(author here) > The problem is 95% about laying out the instruction dispatching ...

vkazanov · 2025-03-10T16:27:47 1741624067

Yes, this was already becoming true around the time I was writing the linked article. And I also read the paper. :-) I also remember I had access to a pre-Haswell era Intel CPUs vs something a bit more recent, and could see that the more complicated dispatcher no longer made as much sense.

Conclusion: the rise of popular interpreter-based languages lead to CPUs with smarter branch predictors.

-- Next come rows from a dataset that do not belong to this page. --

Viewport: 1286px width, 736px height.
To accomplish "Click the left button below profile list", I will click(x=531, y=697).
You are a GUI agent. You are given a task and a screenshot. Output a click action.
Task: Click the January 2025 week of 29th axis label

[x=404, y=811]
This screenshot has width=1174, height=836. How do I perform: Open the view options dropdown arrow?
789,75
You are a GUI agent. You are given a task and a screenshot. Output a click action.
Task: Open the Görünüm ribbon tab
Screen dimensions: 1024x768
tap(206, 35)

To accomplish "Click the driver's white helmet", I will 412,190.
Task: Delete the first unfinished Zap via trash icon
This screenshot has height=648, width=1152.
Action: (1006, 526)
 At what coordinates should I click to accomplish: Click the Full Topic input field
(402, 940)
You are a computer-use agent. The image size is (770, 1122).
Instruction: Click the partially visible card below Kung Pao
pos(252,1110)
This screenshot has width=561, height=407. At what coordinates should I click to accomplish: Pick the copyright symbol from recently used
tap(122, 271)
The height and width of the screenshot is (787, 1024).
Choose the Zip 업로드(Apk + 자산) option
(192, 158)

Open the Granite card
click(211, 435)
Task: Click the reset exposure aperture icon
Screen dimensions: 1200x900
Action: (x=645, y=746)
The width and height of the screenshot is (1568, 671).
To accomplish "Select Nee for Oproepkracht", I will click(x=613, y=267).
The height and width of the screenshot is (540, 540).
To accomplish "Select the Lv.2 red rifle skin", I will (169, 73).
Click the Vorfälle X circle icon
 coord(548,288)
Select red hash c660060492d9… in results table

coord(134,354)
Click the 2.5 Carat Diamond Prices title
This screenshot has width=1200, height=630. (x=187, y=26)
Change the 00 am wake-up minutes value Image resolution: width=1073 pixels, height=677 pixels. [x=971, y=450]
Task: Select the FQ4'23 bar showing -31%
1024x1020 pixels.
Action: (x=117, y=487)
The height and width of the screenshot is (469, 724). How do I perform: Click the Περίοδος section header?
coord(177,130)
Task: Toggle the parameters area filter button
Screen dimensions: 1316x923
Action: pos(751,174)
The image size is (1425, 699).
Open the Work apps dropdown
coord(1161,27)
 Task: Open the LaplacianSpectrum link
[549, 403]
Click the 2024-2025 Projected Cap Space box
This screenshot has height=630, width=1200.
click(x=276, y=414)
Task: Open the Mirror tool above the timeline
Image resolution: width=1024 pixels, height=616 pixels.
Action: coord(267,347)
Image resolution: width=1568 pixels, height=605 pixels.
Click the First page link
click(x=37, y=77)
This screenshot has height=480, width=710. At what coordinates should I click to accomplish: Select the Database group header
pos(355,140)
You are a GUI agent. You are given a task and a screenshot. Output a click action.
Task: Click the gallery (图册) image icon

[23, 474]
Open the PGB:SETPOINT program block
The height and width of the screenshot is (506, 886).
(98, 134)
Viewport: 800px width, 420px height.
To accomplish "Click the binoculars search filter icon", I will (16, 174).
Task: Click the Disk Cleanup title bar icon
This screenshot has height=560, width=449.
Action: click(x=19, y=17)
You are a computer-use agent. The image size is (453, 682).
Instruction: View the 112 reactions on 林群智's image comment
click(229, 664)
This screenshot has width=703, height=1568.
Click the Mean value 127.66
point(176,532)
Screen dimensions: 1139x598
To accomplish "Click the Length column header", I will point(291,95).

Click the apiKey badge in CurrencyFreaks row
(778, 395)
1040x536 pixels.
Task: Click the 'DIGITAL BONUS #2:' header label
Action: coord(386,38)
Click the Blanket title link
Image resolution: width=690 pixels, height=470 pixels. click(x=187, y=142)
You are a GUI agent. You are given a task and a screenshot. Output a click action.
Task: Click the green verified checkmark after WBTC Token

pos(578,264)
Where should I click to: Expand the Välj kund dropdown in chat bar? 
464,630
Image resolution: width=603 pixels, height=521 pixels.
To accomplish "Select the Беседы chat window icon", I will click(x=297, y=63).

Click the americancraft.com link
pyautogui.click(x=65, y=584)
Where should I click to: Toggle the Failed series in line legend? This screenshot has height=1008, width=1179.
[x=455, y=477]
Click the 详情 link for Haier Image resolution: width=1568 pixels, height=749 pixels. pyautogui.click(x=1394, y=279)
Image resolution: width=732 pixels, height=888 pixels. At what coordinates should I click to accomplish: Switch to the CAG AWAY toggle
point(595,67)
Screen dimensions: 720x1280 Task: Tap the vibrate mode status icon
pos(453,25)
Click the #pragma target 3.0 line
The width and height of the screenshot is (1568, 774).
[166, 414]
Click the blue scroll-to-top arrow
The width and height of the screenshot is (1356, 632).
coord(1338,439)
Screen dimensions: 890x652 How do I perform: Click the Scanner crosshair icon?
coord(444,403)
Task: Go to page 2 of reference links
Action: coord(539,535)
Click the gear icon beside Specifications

What's interesting is that a token threaded interpreter dominated my benchmark (https://github.com/vkazanov/bytecode-interpreters-post/blob/...).

This trick is meant to simplify dispatching logic and also spread branches in the code a bit.

celeritascelery · 2025-03-10T19:47:48 1741636068

How do you reconcile that with the observation that moving to a computed goto style provides better codegen in zig[1]? They make the claim that using their “labeled switch” (which is essentially computed goto) allows you to have multiple branches which improves branch predictor performance. They even get a 13% speedup in their parser from switch to this style. If modern CPU’s are good at predicting through a single branch, I wouldn’t expect this feature to make any difference.

[1] https://ziglang.org/download/0.14.0/release-notes.html#Code-...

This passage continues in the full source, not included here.